The Thighs of Texas Are Upon Us

Claim:   Thieves are stealing women's thighs and replacing them with oatmeal.

Status:   False.

Example:   [Collected on the Internet, 2002]

Most of you have read the scare-mail about the person whose kidneys were stolen while he was passed out. While that was an "urban legend," this one is NOT. It's happening every day. I'm sending this "warning" only to a few of my closest friends. You too may have been a victim . . . read on.

My thighs were stolen from me during the night of March 23rd a few years ago. It was just that quick. I went to sleep in my body and woke up with someone else's thighs. The new ones had the texture of cooked oatmeal. Who would have done such a cruel thing to legs that had been wholly, if imperfectly, mine for years? Whose thighs were these? What happened to mine?

I spent the entire summer looking for them.
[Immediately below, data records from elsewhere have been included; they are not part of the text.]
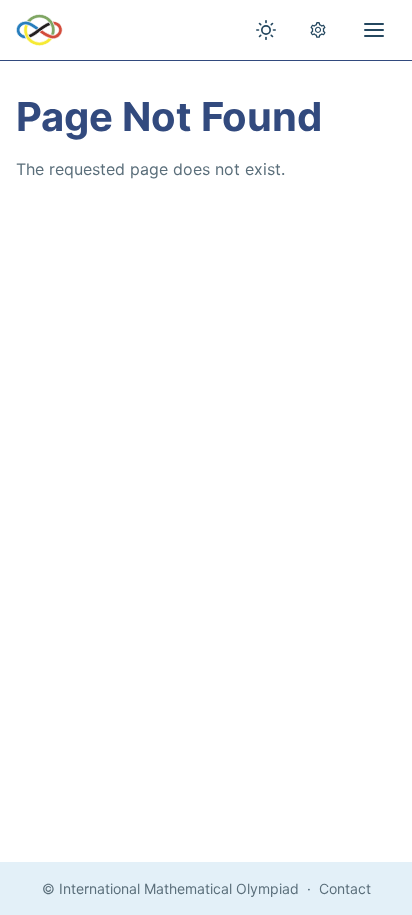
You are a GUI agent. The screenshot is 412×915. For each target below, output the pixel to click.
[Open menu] (374, 30)
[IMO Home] (39, 30)
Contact (345, 888)
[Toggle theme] (266, 30)
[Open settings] (318, 30)
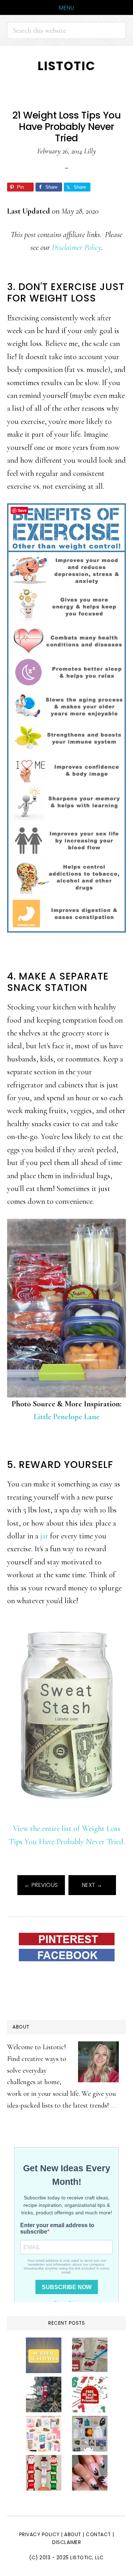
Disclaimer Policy (76, 247)
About (72, 2534)
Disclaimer (66, 2542)
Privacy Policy (39, 2534)
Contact (99, 2534)
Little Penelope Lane (67, 1416)
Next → (92, 1885)
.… (114, 2105)
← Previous (41, 1885)
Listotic (66, 66)
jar (44, 1536)
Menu (66, 7)
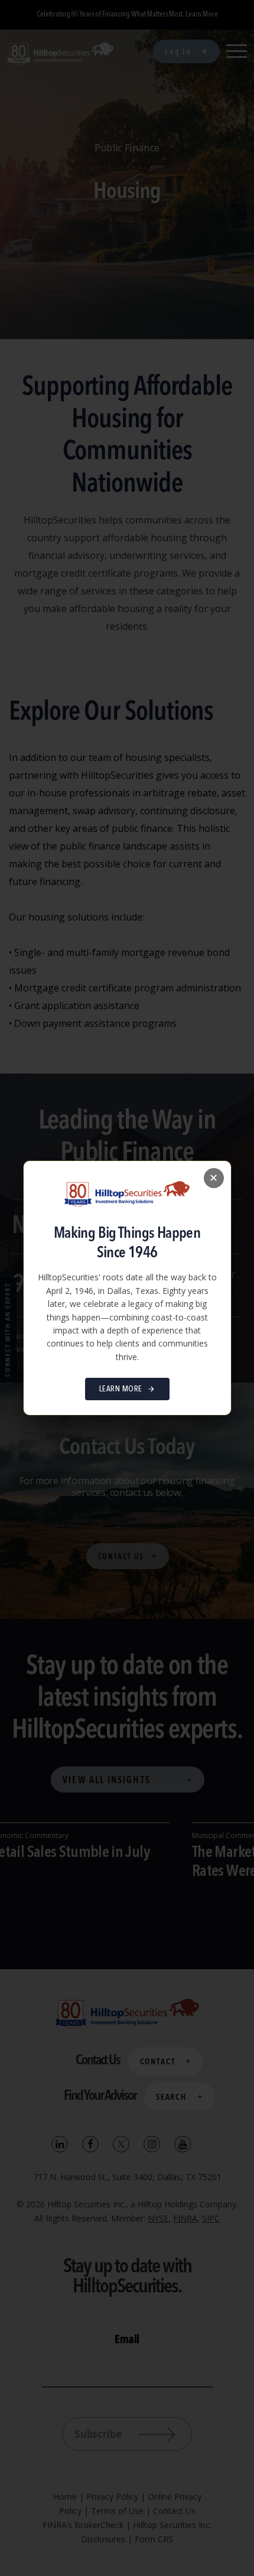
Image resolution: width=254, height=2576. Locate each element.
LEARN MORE (120, 1389)
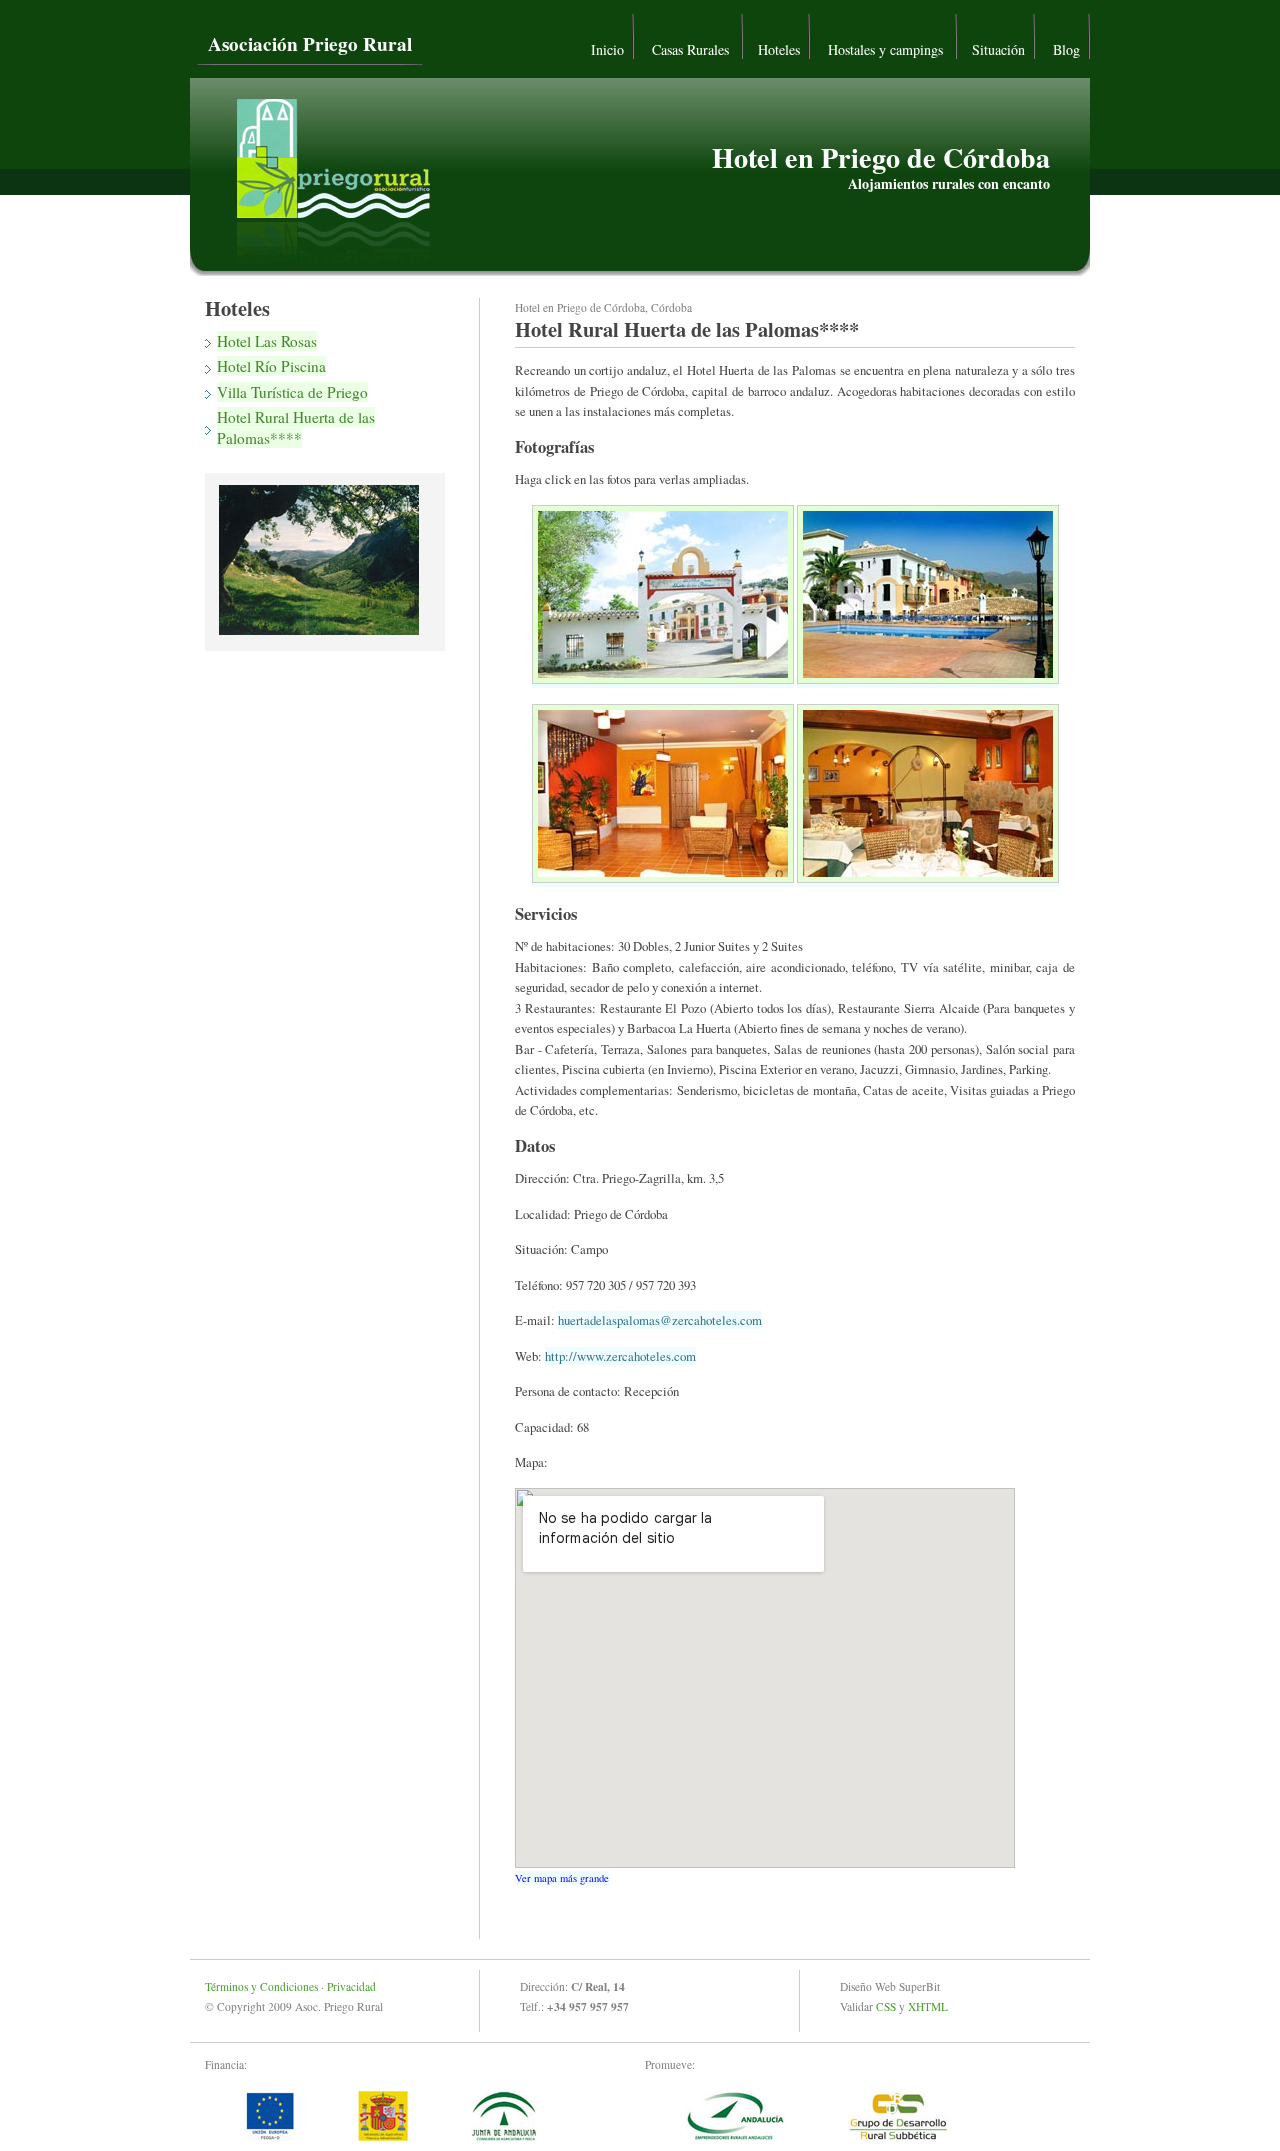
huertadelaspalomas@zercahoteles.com (660, 1320)
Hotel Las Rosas (267, 341)
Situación (998, 49)
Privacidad (351, 1986)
I searched, in vain, at pools and beaches, anywhere I might find female limbs exposed. I became obsessed. I had nightmares filled with cellulite and flesh that turns to bumps in the night. Finally, hurt and angry, I resigned myself to living out my life in jeans and Sheer Energy pantyhose.
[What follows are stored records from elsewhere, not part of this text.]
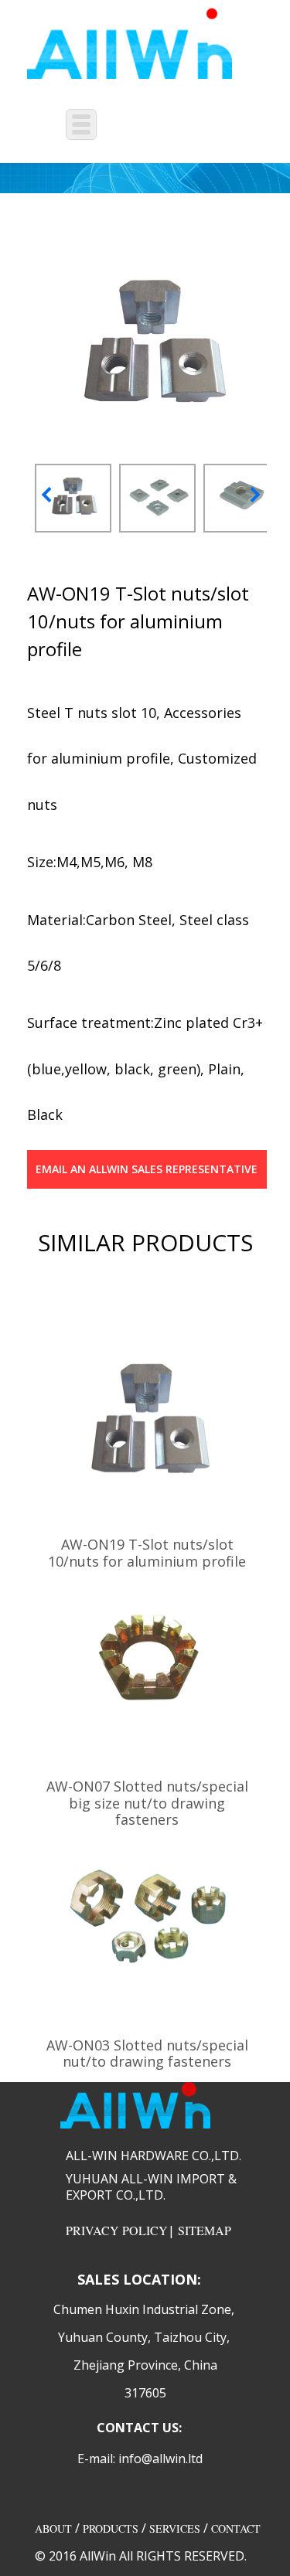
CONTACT (236, 2528)
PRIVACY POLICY (117, 2230)
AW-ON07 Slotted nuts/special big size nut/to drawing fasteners (147, 1803)
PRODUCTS (110, 2528)
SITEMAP (204, 2230)
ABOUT (53, 2528)
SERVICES (174, 2528)
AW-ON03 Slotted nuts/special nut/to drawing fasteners (147, 2053)
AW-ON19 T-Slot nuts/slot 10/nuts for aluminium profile (147, 1552)
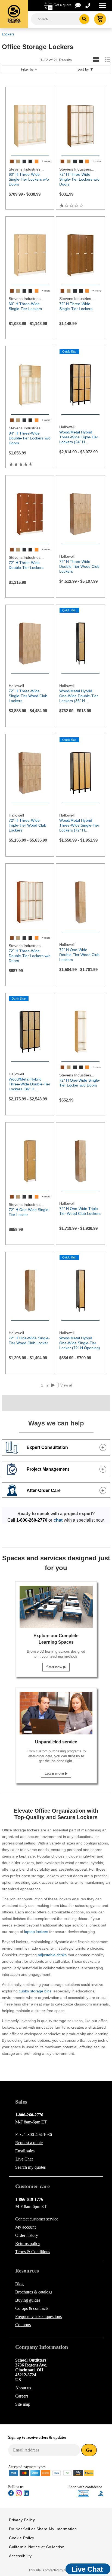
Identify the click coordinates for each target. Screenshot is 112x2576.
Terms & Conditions (32, 2251)
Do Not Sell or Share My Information (43, 2529)
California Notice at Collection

Then, just when my guard was down, the thieves struck again. My rear end was next. I knew it was the same gang, because they took pains to match my new rear end (although badly attached at least three inches lower than the original) to the thighs they had stuck me with earlier. Now my rear complemented my legs, lump for lump. Frantic, I prayed that long skirts would stay in fashion.

Two years ago I realized my arms had been switched. One morning while fixing my hair, I watched, horrified but fascinated, as the flesh of my upper arms swung to and fro with the motion of the hairbrush. This was really getting scary. My body was being replaced, cleverly and fiendishly, one section at a time. In the end, in deepening despair, I gave up my T-shirts.

What could they do to me next? Age? Age had nothing to do with it. Age was supposed to creep up, unnoticed and intangible, something like maturity. NO, I was being attacked, repeatedly and without warning. That's why I've decided to share my story. I can't take on the medical profession by myself. Women of America, wake up and smell the coffee!

That isn't really "plastic" those surgeons are using. You know where they're getting those replacement parts, don't you? The next time you suspect someone has had a face "lifted," look again! Was it lifted from you? Check out those tummy tucks and buttocks raisings. Look familiar? Are those your eyelids on that movie star? I think I finally may have found my thighs...and I hope that Cindy Crawford paid a really good price for them!

Origins:   We've seen this bit of humor as far back as August 1999. Its author is unknown, and we wonder if she'd feel at all gratified by the knowledge that some have asked us — in all seriousness — if women really are waking up to find their thighs and butts have been spirited away by a desperate ring of body parts harvesters.

The sorry truth is there is such a thief — his name is Father Time. The firm fleshedness of youth does eventually give way to the natural sag and drag of later years, and although we accept this change as gracefully as we can, it still comes as a bit of a shock. Through the inventive fiction above, the author vents her feeling of having been stolen from by the ordinary progress of time, and through our laughter we nod in agreement, because those are our feelings too.